*Vorliegender Text*
☆ ☆ ☆

Kochrezept für Leben süß-sauer
Zitrone Rock! Solopogramm, doch ich lerne es nie zu flüstern! Als ich in der DRK Kaufbar ankomme, springt mir Andreas Soluk entgegen und verkündet ganz leise: „Hallo, ich bin die Kasse!“ Eine dazu unverhältnismäßig lautstarke Wechselgeldtauschdebatte entsteht, denn die ‚Kasse‘ braucht Kleingeld, um einem zahlenden Gast den passenden Betrag herauszugeben. Wie schwer kann es sein, einen 10 Euro Schein in zwei Fünfer zu wechseln? Wir amüsieren uns auf jeden Fall köstlich über unsere Mathetalente und dabei bemerke ich nicht sofort, dass im hinteren Raum die Show schon begonnen hat. Zitrone Rock führt Heute sein neues Soloprogramm auf und steht gerade im Predigerkostüm auf der Bühne. Also: Pssssst, meine Damen und Herren! Und…
Text: Stefanie Krause | Fotos: Angelika Stück
Ich fühle mich ein bisschen wie der grölende Punk in der Kirche, denn der bis auf den letzten Platz besetzte Saal lauscht mucksmäuschenstill. Wer sich von den Anwesenden also fragt, wer da ersten zu spät und zweitens zu laut zur Ansprache gekommen ist. Ich war’s. Woher soll ich auch wissen, dass der Zitrone Rock so pünklich beginnt?! Obwohl, doch das müsste ich wissen, denn ich habe Zitrone Rock als ein sehr gewissenhaftes Punkerexemplar kennen gelernt. Punk und Pünktlichkeit stecken tief in seinem Herzen und das ist bestimmt noch nicht alles, was seine Persönlichkeit ausmacht. An einer bunten Auswahl seiner Intentionen und Explosionen lässt er das Publikum Heute ganz exklusiv teilhaben. „Entwicklungsziel Akzeptieren“ lautet der Titel seines teils gewagten, teils ganz bodenständigen, immer grundauthentischen und manchmal wirr-sympathischen Bühenexperiments. „Was ist bei dem vielen Hin und Her im Leben denn das Ziel“ ist die Frage, um die sich alles dreht. So liest man es in Zitrones Einladungstext und auch auf der Bühne fragt er sich und das Publikum diese und ähnliche Fragen rund um die menschliche Existenz. So versucht Zitrone Rock in Geschichten aus seiner Vergangenheit, Antworten zu finden, und beginnt zu erzählen.

☆ ☆ ☆

*Datenabschnitt*
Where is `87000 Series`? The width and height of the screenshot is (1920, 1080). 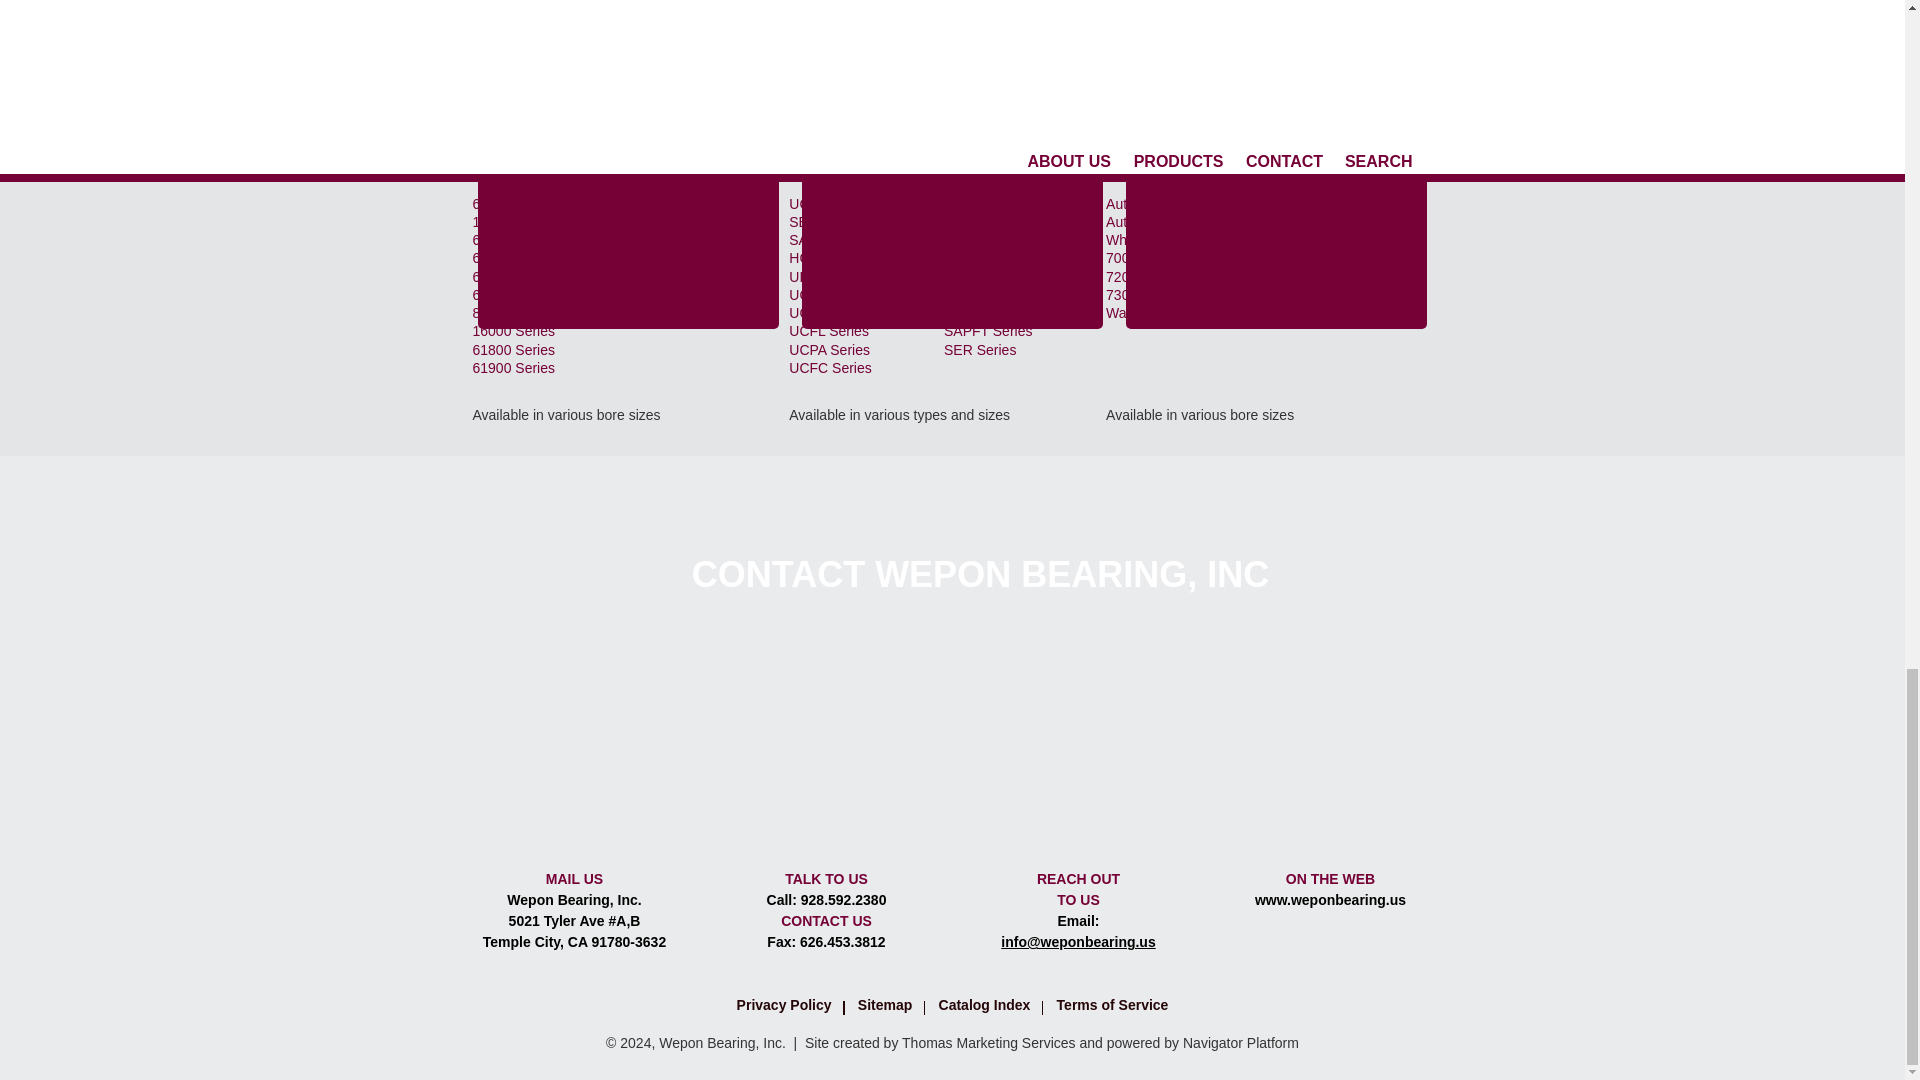
87000 Series is located at coordinates (668, 202).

☆ ☆ ☆

*Aufgabe*
Welchen Titel trägt das Bühnenexperiment laut dem Bericht über das Soloprogramm von Zitrone Rock?

*Lösung*
„Entwicklungsziel Akzeptieren“